Add method to differentiate e-mail outage from test failure
Investigate a way to check the difference between the signup/invite e-mail not being there (indicating an test failure) and nothing being there (indicating a Mailosaur outage).
I'm not sure offhand how long e-mails are retained in the Mailosaur system, but if it's an acceptably long time maybe we could have one static e-mail that we query for first to ensure the system is operational.
I had a thought on this that I haven't had a chance to try out yet - It wouldn't catch every possible Mailosaur outage, but if we wrapped their API call in a try/catch we should be able to capture the response code, and if it's 5XX that means a server error and a pretty positive indication the issue is on their side and we can handle it gracefully.
Smart plan — similar to trying again for first e2e test failures. Could include a few tries.
Smart plan — similar to trying again for first e2e test failures. Could include a few tries
We actually already have retry logic in place, querying the API every 500ms for up to 60s. Although with PR #593 I increased that to 1500ms, as once I saw our request traffic in the Charles proxy I realized we were stacking up requests a lot rather than waiting for a response.
That PR was spawned from my investigation into how to catch those 502 errors from their API. Unfortunately I found that with the way their NodeJS code executes the requests asynchronously it's really not possible to catch the exception. But they do actively throw an exception, which in turn stomps on any effort to just handle the error code.
I've reached out to their support to see if they have an alternate suggestion before I fork their repo and submit a PR. I didn't want to go too far down that path before talking to them because I didn't want them to refuse the merge and then be stuck running our own version of the library that we need to maintain.

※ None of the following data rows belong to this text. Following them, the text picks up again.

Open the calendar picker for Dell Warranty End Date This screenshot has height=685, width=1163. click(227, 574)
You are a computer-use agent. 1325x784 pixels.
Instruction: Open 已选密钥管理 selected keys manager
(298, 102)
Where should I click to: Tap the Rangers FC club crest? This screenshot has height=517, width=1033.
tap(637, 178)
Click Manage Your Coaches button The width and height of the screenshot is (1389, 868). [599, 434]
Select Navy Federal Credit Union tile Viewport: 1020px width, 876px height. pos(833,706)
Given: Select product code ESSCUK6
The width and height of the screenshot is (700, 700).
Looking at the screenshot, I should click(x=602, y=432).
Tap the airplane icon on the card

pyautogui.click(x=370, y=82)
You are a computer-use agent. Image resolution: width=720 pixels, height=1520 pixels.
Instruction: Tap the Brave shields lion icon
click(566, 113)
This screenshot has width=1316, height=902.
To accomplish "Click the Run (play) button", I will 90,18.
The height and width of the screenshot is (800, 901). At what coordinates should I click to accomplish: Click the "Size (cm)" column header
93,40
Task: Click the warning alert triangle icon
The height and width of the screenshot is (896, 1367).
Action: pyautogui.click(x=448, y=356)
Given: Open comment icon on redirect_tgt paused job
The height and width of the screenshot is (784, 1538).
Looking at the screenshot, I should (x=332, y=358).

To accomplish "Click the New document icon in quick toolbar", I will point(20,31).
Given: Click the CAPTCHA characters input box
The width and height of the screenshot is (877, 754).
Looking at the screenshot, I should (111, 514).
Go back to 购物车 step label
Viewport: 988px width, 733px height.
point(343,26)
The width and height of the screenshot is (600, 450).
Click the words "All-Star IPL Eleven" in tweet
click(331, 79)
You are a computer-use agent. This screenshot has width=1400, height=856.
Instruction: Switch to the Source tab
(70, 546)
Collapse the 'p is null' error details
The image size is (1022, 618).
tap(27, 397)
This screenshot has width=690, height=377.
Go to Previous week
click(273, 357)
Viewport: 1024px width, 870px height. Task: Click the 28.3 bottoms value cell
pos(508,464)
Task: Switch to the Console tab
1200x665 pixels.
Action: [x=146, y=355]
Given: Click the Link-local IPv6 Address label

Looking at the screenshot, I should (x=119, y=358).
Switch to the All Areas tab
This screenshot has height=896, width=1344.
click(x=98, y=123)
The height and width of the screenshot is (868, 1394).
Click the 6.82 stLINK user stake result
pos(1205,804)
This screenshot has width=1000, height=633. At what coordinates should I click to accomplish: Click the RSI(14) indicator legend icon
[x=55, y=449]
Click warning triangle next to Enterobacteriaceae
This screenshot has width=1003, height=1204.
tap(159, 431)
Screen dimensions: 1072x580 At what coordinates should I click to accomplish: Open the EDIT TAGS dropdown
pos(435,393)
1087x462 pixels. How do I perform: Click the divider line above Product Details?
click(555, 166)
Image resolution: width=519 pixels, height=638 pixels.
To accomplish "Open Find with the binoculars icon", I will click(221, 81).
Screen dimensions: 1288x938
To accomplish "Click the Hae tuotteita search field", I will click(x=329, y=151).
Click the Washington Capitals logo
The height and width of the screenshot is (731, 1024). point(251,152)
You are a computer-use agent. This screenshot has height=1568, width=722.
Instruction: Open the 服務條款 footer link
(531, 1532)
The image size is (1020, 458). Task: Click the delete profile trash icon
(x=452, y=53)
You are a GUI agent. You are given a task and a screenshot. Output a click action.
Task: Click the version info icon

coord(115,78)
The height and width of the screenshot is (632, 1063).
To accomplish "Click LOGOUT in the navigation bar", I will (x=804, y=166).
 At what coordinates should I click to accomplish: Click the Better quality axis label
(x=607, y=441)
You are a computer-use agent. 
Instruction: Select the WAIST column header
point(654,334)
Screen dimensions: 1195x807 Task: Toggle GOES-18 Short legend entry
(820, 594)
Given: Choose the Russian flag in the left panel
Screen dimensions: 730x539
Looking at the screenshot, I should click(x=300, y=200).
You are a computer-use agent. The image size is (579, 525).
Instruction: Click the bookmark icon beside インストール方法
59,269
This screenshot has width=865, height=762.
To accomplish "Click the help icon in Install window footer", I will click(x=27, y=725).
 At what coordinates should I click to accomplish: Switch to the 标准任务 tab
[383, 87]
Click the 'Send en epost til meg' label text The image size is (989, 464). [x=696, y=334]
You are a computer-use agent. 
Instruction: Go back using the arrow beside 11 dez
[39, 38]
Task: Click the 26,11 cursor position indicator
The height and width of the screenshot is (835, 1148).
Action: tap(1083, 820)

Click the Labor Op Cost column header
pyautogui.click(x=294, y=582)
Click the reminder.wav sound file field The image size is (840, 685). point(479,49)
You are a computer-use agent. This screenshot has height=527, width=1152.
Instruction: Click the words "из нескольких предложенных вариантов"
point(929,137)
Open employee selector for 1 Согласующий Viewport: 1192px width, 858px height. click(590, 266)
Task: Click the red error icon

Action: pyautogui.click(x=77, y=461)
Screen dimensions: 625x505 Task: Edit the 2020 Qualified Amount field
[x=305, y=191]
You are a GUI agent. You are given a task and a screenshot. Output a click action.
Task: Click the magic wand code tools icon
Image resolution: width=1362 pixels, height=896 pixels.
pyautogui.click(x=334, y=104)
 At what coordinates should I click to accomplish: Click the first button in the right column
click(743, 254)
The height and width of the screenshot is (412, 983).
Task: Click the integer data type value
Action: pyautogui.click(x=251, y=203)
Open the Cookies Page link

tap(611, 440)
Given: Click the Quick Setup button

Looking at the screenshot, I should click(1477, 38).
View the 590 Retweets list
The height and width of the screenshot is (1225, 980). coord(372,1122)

I got a response from Mailosaur support saying that they're aware of the 502 errors, and that for some reason our account is particularly susceptible to them for some reason, likely due to the large volume of e-mails flowing through our mailboxes. I then received a follow-up a few hours later saying they found a latency issue on their side that they were able to resolve, and it should hopefully fix our issues. So fingers crossed.
They also recommended looking at https://caolan.github.io/async/docs.html#retry for a method to catch the exception they're throwing. I'll investigate that if the errors start recurring, but for now I want to leave the system as-is to test out their fix.